New version of bcstats with summary sheet, variable error rates, variable type error rates, and collapsed options
net install ipabcstats, from("https://raw.githubusercontent.com/PovertyAction/ipabcstats/master") replace
Titleipabcstats -- Compare survey and back check data, producing an Excel output of comparisons and error rates.
ipabcstats, surveydata(filename) bcdata(filename) id(varlist) enumerator(varlist) backchecker(varlist) filename(filename) surveydate(varlist) bcdate(varlist) [options]
options Description ------------------------------------------------------------------------- Main * surveydata(filename) the survey data * bcdata(filename) the back check data * id(varlist) the unique ID(s) * enumerator(varlist) the enumerator ID * backchecker(varlist) the backchecker ID * filename(filename) save output file as filename * surveydate(varlist) the survey date variable (%tc format) * bcdate(varlist) the survey date variable (%tc format)

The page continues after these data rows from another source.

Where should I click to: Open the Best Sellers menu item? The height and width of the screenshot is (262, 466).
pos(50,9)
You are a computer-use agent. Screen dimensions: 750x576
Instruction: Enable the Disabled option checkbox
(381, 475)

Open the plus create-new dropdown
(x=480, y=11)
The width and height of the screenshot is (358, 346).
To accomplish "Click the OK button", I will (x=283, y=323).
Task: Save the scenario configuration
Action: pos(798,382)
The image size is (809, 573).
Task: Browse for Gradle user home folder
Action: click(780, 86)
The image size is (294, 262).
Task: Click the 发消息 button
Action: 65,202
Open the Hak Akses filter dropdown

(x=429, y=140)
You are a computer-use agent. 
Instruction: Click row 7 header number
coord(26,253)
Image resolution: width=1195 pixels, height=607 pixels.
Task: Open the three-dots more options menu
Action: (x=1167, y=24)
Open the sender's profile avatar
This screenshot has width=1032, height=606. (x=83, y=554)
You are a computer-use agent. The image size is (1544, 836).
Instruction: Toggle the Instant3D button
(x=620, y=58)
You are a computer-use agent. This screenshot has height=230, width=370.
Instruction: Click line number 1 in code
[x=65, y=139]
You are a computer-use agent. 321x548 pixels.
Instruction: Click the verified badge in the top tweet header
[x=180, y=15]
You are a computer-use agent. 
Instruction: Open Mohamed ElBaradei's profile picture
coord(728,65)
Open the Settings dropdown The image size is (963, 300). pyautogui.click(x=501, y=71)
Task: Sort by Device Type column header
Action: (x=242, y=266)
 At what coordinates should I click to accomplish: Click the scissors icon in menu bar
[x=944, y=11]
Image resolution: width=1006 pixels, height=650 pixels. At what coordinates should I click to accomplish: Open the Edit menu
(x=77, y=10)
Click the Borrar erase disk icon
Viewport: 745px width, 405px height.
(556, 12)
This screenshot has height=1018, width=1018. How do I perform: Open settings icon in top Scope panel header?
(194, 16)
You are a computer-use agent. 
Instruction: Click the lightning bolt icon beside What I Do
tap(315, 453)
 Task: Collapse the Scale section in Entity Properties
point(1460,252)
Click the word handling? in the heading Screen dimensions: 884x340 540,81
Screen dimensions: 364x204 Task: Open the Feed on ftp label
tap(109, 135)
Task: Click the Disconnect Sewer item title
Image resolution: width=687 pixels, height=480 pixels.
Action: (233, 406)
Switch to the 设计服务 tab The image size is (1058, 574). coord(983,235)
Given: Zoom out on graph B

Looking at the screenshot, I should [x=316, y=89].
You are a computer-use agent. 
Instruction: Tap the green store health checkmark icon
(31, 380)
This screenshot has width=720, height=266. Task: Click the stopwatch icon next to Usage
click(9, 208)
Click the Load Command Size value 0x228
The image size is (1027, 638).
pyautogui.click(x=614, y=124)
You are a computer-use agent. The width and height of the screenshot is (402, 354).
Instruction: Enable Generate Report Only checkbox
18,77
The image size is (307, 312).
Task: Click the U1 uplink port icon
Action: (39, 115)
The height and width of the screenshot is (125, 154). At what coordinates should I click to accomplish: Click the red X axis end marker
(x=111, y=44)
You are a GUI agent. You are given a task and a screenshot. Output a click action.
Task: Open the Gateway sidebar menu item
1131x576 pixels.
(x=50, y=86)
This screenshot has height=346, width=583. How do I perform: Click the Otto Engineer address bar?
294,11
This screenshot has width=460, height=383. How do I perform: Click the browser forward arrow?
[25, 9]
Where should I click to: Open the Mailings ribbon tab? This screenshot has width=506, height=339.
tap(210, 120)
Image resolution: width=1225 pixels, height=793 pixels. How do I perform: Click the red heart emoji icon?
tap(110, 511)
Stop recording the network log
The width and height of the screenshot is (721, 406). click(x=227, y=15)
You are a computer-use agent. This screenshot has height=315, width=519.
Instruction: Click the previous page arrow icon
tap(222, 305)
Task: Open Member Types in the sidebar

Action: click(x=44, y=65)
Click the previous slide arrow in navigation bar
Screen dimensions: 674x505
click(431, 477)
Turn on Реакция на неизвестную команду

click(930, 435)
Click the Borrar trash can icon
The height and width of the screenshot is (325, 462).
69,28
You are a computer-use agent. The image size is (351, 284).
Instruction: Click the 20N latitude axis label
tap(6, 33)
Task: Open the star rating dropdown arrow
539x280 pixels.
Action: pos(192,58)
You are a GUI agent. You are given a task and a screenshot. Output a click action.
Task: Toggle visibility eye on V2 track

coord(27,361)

Comparison variables + t1vars(varlist) the list of type 1 variables + t2vars(varlist) the list of type 2 variables + t3vars(varlist) the list of type 3 variables
Enumerator checks enumteam(varname) display the overall error rates of all enumerator teams; varname in survey data is used bcteam(varname) display the overall error rates of all back check teams; varname in back check data is used showid(integer[%]) display unique IDs with at least integer differences or at least an integer% error rate or integer differences if % is not included; default is showid(30%)
Stability checks ttest(varlist) run paired two-sample mean-comparison tests for varlist in the back check and survey data using ttest prtest(varlist) run two-sample test of equality of proportions in the back check and survey data for dichotmous variables in varlist using prtest level(#) set confidence level for ttest and prtest; default is level(95) signrank(varlist) run Wilcoxon matched-pairs signed-ranks tests for varlist in the back check and survey data using signrank
Reliability checks reliability(varlist) calculate the simple response variance (SRV) and reliability ratio for type 2 and 3 variables in varlist
Comparisons keepsurvey(varlist) include varlist in the survey data in the comparisons data set keepbc(varlist) include varlist in the back check data in the comparisons data set full include all comparisons, not just differences nolabel do not use value labels replace overwrite existing file
Options okrange(varname range [, varname range ...]) do not count a value of varname in the back check data as a difference if it falls within range of the survey data nodiffnum(numlist) do not count back check responses that equal # as differences
nodiffstr("string" [ "string" ...]) do not count back check responses that equal string(s) as differences. Use quotations around each individual string.
excludenum(numlist) do not compare back check responses that equal any number in numlist. excludestr("string" [ "string" ...]) do not compare back check responses that equal any string. excludemissing do not compare back check responses that are missing. Includes extended missing values for numeric variables [., .a, .b, ..., .z] and blanks "" for string variables. lower convert all string variables to lower case before comparing upper convert all string variables to upper case before comparing nosymbol replace symbols with spaces in string variables before comparing trim remove leading or trailing blanks and multiple, consecutive internal blanks in string variables before comparing ------------------------------------------------------------------------- * surveydata(), bcdata(), and id() are required. * t1vars(), t2vars(), or t3vars() is required.
bcstats compares back check data and survey data, producing a data set of comparisons. It completes enumerator checks for type 1 and type 2 variables and stability checks for type 2 and type 3 variables.
The GitHub repository for bcstats is here. Previous versions may be found there: see the tags.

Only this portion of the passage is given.